### O QUE FAZER
Escreva a continuação do texto sobre a violência e a impunidade da Polícia Militar, começando logo após a última frase apresentada.

### TEXTO PARA LEITURA
▼▼▼

Violência e Impunidade da Polícia
Militar -
Críticas e Sugestões
(Comentários ao Cap. III do "Relatório da Comissão
Interamericana de Direitos Humanos")
Martinho de Moraes Netto
(1º Ten PM da PMESP - Acad.
Ciências Jurídicas PUC-SP)
Introdução
Não é comum o diálogo entre
os meios acadêmico e policial: antigos preconceitos mútuos tendem a descartar "a
priori" a possibilidade de ouvir, condição básica, afinal, de todo diálogo.
Pessoalmente, sinto-me integrado nos dois meios e, portanto, à vontade para tratar de
questões - como a do presente artigo - que parecem situar-se numa interface,
aparentemente problemática. Agradeço à editoria de Videtur pelo espaço
acadêmico e pela abertura de propiciar esse diálogo.
A Comissão
Interamericana de Direitos Humanos foi instituída pelo Pacto de San José da Costa
Rica (Convenção Americana de Direitos Humanos), no qual os Estados Americanos
signatários, propuseram-se meios para a busca concreta de "um regime de liberdade
pessoal e justiça social, fundado no respeito dos direitos humanos essenciais" para
todo o Continente. O Pacto pretende, seguindo a orientação da Declaração
Universal de Direitos do Homem e da Carta de Organização dos Estados Americanos,
promover de forma convencional, a proteção internacional dos direitos essenciais da
pessoa humana, por serem estes, independentes de nacionalidade.

▲▲▲

### INFORMAÇÕES EXIBIDAS

▼▼▼

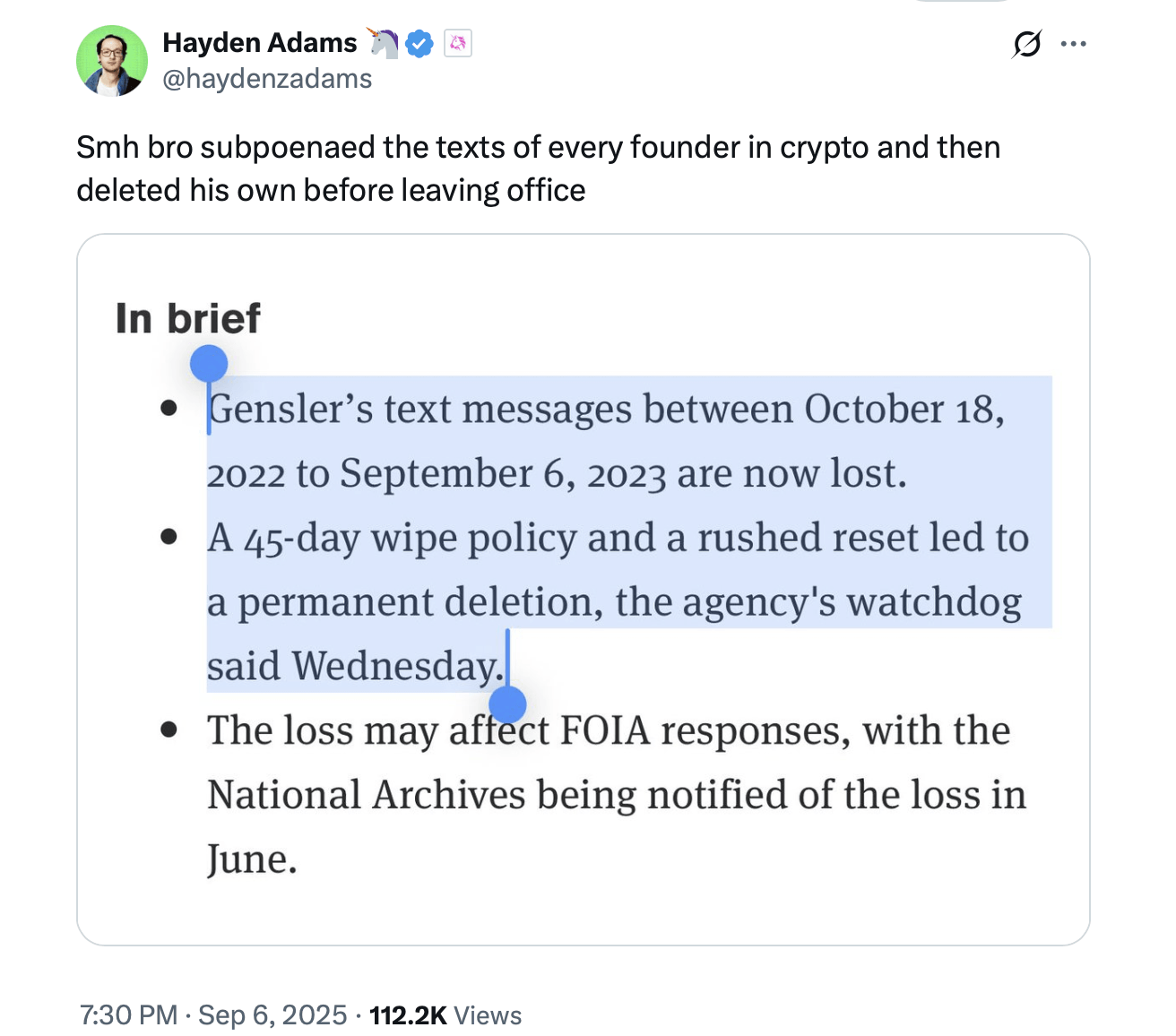The width and height of the screenshot is (1176, 1036).
Task: Click the unicorn emoji beside the name
Action: tap(384, 42)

▲▲▲

### RESULTADO
O Pacto
expõe os deveres dos Estados e os direitos protegidos, que por sua vez estão divididos
em Direitos Civis e Políticos e Direitos Econômicos e Sociais. Em sua segunda parte,
estabelece os Meios de Proteção, os Órgãos Responsáveis, suas funções e
competências. A Comissão Interamericana de Direitos Humanos, juntamente com a Corte
Interamericana de Direitos Humanos, são os organismos competentes para assuntos
relacionados com o cumprimento dos compromissos assumidos pelos Estados signatários da
Convenção. A Comissão tem função consultiva; a Corte, jurisdicional.
O Brasil
ratificou somente a competência da Comissão, não reconhecendo, portanto, a Corte
Internacional. A Comissão tem como função principal "promover a observância e a
defesa dos direitos humanos" estimulando sua consciência nos povos, formulado
recomendações aos governos, atendendo consultas formuladas por Estados-membros,
preparando relatórios que entenda convenientes, solicitando informações aos
Estados-membros etc. A Comissão também examina comunicações de violação de direitos
humanos ocorridas em Estados-membros, apresentadas por qualquer pessoa ou grupo de
pessoas, ou mesmo por entidade não governamental legalmente reconhecida. Para que seja
admitida uma petição ou comunicação, esta deverá obrigatoriamente provar que esgotou
todos os recursos da jurisdição interna de seu país e que decorreram, no máximo, seis
meses da decisão final.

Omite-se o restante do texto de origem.